Restate word for word the lines of the data below, from the first through the one that has "Given: Click the 30 Nov 13:25 time label".

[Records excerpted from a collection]
[Start of section]
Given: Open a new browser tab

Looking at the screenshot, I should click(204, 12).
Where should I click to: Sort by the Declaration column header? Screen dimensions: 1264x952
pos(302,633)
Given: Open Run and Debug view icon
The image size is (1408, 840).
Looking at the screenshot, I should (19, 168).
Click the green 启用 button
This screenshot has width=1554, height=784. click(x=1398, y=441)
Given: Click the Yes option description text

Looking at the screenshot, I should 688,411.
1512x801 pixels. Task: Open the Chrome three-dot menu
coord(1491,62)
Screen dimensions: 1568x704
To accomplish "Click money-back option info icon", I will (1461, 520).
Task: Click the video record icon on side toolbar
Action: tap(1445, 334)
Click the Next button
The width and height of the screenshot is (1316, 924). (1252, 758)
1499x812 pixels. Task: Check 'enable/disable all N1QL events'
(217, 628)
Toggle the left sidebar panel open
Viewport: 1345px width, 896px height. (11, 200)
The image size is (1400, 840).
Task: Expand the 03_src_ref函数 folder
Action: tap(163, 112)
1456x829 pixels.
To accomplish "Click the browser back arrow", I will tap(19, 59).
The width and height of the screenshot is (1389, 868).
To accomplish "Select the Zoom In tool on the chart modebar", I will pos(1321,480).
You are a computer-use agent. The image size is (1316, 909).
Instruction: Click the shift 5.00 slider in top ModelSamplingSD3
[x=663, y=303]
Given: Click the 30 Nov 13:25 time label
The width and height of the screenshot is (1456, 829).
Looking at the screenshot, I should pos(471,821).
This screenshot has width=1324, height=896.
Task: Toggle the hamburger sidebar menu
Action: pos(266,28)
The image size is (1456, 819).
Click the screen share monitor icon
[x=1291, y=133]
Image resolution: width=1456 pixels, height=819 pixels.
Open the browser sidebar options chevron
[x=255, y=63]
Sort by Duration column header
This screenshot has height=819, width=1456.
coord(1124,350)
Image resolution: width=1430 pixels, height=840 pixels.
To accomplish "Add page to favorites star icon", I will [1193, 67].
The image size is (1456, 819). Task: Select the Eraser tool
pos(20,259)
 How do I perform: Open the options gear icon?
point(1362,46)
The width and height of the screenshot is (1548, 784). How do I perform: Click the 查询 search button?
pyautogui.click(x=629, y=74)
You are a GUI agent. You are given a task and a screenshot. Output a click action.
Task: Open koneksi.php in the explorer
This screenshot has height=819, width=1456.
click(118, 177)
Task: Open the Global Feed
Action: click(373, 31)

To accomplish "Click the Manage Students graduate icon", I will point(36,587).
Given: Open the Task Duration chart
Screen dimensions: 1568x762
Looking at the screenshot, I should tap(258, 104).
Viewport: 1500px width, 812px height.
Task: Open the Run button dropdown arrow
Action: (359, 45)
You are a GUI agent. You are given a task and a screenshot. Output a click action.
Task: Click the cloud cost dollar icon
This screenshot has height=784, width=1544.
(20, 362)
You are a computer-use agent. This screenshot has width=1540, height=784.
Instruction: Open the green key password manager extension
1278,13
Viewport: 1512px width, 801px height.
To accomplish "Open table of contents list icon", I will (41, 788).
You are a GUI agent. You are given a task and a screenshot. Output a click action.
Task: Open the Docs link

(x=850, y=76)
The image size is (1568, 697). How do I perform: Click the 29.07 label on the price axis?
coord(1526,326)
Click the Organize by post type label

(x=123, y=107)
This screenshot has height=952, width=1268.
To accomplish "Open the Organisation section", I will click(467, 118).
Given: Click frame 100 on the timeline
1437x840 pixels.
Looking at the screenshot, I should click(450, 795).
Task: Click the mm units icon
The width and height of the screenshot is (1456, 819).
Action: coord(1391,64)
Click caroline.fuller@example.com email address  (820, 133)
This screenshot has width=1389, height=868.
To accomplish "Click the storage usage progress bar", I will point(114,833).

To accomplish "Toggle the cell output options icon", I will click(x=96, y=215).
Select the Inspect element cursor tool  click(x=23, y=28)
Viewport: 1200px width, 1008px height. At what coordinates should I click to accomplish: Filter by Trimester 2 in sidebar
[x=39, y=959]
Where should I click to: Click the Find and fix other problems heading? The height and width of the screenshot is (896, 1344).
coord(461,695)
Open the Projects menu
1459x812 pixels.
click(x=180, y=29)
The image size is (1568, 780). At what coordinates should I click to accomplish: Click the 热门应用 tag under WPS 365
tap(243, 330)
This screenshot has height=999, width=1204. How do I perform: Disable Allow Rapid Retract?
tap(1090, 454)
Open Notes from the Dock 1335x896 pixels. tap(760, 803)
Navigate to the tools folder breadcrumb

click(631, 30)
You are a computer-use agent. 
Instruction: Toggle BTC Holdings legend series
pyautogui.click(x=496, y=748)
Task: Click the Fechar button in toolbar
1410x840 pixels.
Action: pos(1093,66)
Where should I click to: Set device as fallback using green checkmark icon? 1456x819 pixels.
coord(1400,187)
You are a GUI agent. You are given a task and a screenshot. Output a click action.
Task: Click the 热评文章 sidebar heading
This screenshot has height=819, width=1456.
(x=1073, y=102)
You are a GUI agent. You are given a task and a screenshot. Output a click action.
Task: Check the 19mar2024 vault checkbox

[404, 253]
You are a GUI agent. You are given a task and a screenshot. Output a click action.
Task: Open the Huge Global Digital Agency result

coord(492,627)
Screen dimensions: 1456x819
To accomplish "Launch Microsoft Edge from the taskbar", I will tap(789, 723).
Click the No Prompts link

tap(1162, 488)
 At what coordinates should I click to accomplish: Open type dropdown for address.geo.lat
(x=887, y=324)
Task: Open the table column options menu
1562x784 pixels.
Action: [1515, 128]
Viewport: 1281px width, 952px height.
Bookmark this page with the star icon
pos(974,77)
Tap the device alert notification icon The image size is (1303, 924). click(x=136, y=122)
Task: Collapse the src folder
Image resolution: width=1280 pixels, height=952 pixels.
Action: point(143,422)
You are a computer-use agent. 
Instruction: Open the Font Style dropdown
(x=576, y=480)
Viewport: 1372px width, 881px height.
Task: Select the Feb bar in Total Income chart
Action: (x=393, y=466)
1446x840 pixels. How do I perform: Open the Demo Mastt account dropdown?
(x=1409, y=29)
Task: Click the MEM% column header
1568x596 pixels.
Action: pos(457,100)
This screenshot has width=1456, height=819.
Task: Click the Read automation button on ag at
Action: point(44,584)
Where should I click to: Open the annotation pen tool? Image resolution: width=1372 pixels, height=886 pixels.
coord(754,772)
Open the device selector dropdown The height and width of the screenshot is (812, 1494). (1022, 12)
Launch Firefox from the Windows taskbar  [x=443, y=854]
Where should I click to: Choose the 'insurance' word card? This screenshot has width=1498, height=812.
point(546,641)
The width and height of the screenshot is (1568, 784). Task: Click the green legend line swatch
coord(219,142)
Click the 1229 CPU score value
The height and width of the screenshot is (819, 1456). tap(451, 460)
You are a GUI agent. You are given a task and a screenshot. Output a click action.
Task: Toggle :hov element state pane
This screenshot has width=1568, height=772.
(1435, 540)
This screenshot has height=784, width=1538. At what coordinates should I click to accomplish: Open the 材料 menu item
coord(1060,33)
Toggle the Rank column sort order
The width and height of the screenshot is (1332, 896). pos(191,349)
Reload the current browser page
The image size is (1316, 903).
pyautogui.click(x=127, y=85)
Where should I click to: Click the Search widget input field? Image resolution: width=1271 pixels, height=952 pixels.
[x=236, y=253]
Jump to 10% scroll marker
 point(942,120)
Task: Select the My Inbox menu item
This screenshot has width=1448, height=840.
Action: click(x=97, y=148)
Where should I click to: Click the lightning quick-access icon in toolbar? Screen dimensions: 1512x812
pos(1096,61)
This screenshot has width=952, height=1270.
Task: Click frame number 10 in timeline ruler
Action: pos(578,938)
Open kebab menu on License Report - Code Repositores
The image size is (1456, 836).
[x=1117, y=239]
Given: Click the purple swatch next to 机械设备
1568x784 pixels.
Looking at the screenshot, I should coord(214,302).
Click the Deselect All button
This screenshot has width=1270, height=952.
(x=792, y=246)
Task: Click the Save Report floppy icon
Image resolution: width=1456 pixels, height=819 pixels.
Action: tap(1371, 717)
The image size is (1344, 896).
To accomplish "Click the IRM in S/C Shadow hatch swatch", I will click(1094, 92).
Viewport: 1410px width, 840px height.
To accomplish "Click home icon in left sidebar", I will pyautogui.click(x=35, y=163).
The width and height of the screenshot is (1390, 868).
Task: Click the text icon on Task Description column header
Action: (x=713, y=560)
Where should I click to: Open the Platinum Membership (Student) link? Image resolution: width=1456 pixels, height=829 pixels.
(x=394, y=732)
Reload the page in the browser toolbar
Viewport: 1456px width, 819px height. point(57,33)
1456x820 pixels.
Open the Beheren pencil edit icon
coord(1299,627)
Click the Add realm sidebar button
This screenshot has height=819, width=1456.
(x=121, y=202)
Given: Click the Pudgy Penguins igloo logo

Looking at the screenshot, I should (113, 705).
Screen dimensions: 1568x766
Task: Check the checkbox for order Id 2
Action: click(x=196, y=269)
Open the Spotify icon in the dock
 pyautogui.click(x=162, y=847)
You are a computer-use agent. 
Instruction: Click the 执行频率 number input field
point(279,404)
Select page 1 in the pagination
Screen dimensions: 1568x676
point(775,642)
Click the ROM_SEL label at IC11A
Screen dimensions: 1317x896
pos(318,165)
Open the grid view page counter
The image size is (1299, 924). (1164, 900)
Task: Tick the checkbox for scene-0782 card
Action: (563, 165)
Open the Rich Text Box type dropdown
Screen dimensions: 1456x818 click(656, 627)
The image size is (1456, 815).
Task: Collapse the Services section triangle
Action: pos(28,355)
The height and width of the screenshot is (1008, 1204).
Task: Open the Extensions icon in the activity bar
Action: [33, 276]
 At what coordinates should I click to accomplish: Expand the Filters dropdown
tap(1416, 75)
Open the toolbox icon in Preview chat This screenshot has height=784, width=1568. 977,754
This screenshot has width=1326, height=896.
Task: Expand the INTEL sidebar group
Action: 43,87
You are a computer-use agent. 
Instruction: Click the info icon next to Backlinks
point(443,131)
[End of section]
RESPONSE TO THE TASK -
Given: Open a new browser tab

Looking at the screenshot, I should click(204, 12).
Where should I click to: Sort by the Declaration column header? Screen dimensions: 1264x952
pos(302,633)
Given: Open Run and Debug view icon
The image size is (1408, 840).
Looking at the screenshot, I should (19, 168).
Click the green 启用 button
This screenshot has width=1554, height=784. click(x=1398, y=441)
Given: Click the Yes option description text

Looking at the screenshot, I should 688,411.
1512x801 pixels. Task: Open the Chrome three-dot menu
coord(1491,62)
Screen dimensions: 1568x704
To accomplish "Click money-back option info icon", I will (1461, 520).
Task: Click the video record icon on side toolbar
Action: tap(1445, 334)
Click the Next button
The width and height of the screenshot is (1316, 924). (1252, 758)
1499x812 pixels. Task: Check 'enable/disable all N1QL events'
(217, 628)
Toggle the left sidebar panel open
Viewport: 1345px width, 896px height. (11, 200)
The image size is (1400, 840).
Task: Expand the 03_src_ref函数 folder
Action: tap(163, 112)
1456x829 pixels.
To accomplish "Click the browser back arrow", I will tap(19, 59).
The width and height of the screenshot is (1389, 868).
To accomplish "Select the Zoom In tool on the chart modebar", I will pos(1321,480).
You are a computer-use agent. The image size is (1316, 909).
Instruction: Click the shift 5.00 slider in top ModelSamplingSD3
[x=663, y=303]
Given: Click the 30 Nov 13:25 time label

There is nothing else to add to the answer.